[INPUT MATERIAL]

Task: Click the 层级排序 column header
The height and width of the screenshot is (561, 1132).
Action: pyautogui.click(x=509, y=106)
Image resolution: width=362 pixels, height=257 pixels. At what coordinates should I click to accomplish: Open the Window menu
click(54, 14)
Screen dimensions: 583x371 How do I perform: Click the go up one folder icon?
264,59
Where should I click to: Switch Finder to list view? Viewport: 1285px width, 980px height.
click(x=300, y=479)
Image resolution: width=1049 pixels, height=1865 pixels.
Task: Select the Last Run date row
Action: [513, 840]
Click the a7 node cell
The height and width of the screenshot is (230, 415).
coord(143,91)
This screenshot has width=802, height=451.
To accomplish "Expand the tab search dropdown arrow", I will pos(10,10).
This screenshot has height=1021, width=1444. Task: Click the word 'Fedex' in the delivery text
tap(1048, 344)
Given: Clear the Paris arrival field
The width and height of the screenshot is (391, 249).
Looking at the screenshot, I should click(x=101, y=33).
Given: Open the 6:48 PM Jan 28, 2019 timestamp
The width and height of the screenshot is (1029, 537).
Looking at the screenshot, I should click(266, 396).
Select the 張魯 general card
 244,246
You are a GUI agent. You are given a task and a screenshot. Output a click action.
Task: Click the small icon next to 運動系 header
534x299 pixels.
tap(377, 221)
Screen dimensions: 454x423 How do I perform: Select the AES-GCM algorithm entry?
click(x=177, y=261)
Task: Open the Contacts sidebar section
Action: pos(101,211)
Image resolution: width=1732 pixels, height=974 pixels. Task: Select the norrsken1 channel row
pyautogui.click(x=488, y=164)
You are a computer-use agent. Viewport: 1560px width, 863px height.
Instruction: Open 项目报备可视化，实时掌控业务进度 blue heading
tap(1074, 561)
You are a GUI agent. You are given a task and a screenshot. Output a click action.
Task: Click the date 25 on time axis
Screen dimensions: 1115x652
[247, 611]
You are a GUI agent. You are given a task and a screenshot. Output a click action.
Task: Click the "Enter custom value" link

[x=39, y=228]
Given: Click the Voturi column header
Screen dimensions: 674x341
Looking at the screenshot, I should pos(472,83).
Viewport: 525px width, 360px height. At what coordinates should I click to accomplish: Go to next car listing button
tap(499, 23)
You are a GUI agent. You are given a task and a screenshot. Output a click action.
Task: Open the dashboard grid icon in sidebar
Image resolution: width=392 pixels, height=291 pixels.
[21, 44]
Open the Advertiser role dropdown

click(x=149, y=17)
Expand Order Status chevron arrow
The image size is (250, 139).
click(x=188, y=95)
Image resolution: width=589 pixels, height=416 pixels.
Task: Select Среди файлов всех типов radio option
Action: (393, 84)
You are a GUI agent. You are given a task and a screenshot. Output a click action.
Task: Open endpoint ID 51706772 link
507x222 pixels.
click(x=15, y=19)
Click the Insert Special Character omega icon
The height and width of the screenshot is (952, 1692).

[WHAT YOU HAVE TO DO]
Copy all the entries above, substituting "interface agent" for every occurrence of "GUI agent" and leaving everything else as it is.

[CORRECT ANSWER]
Task: Click the 层级排序 column header
The height and width of the screenshot is (561, 1132).
Action: pyautogui.click(x=509, y=106)
Image resolution: width=362 pixels, height=257 pixels. At what coordinates should I click to accomplish: Open the Window menu
click(54, 14)
Screen dimensions: 583x371 How do I perform: Click the go up one folder icon?
264,59
Where should I click to: Switch Finder to list view? Viewport: 1285px width, 980px height.
click(x=300, y=479)
Image resolution: width=1049 pixels, height=1865 pixels.
Task: Select the Last Run date row
Action: [513, 840]
Click the a7 node cell
The height and width of the screenshot is (230, 415).
coord(143,91)
This screenshot has width=802, height=451.
To accomplish "Expand the tab search dropdown arrow", I will pos(10,10).
This screenshot has height=1021, width=1444. Task: Click the word 'Fedex' in the delivery text
tap(1048, 344)
Given: Clear the Paris arrival field
The width and height of the screenshot is (391, 249).
Looking at the screenshot, I should click(x=101, y=33).
Given: Open the 6:48 PM Jan 28, 2019 timestamp
The width and height of the screenshot is (1029, 537).
Looking at the screenshot, I should click(266, 396).
Select the 張魯 general card
 244,246
You are a interface agent. You are given a task and a screenshot. Output a click action.
Task: Click the small icon next to 運動系 header
534x299 pixels.
tap(377, 221)
Screen dimensions: 454x423 How do I perform: Select the AES-GCM algorithm entry?
click(x=177, y=261)
Task: Open the Contacts sidebar section
Action: pos(101,211)
Image resolution: width=1732 pixels, height=974 pixels. Task: Select the norrsken1 channel row
pyautogui.click(x=488, y=164)
You are a computer-use agent. Viewport: 1560px width, 863px height.
Instruction: Open 项目报备可视化，实时掌控业务进度 blue heading
tap(1074, 561)
You are a interface agent. You are given a task and a screenshot. Output a click action.
Task: Click the date 25 on time axis
Screen dimensions: 1115x652
[247, 611]
You are a interface agent. You are given a task and a screenshot. Output a click action.
Task: Click the "Enter custom value" link

[x=39, y=228]
Given: Click the Voturi column header
Screen dimensions: 674x341
Looking at the screenshot, I should pos(472,83).
Viewport: 525px width, 360px height. At what coordinates should I click to accomplish: Go to next car listing button
tap(499, 23)
You are a interface agent. You are given a task and a screenshot. Output a click action.
Task: Open the dashboard grid icon in sidebar
Image resolution: width=392 pixels, height=291 pixels.
[21, 44]
Open the Advertiser role dropdown

click(x=149, y=17)
Expand Order Status chevron arrow
The image size is (250, 139).
click(x=188, y=95)
Image resolution: width=589 pixels, height=416 pixels.
Task: Select Среди файлов всех типов radio option
Action: (393, 84)
You are a interface agent. You are given a task and a screenshot. Output a click action.
Task: Open endpoint ID 51706772 link
507x222 pixels.
click(x=15, y=19)
Click the Insert Special Character omega icon
The height and width of the screenshot is (952, 1692).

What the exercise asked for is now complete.